DESCRIPTION OF THE TASK:
Output the entries verbatim, including every line.

[Stored records]
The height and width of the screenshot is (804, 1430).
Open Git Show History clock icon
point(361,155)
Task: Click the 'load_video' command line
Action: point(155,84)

EXERCISE RESPONSE:
The height and width of the screenshot is (804, 1430).
Open Git Show History clock icon
point(361,155)
Task: Click the 'load_video' command line
Action: point(155,84)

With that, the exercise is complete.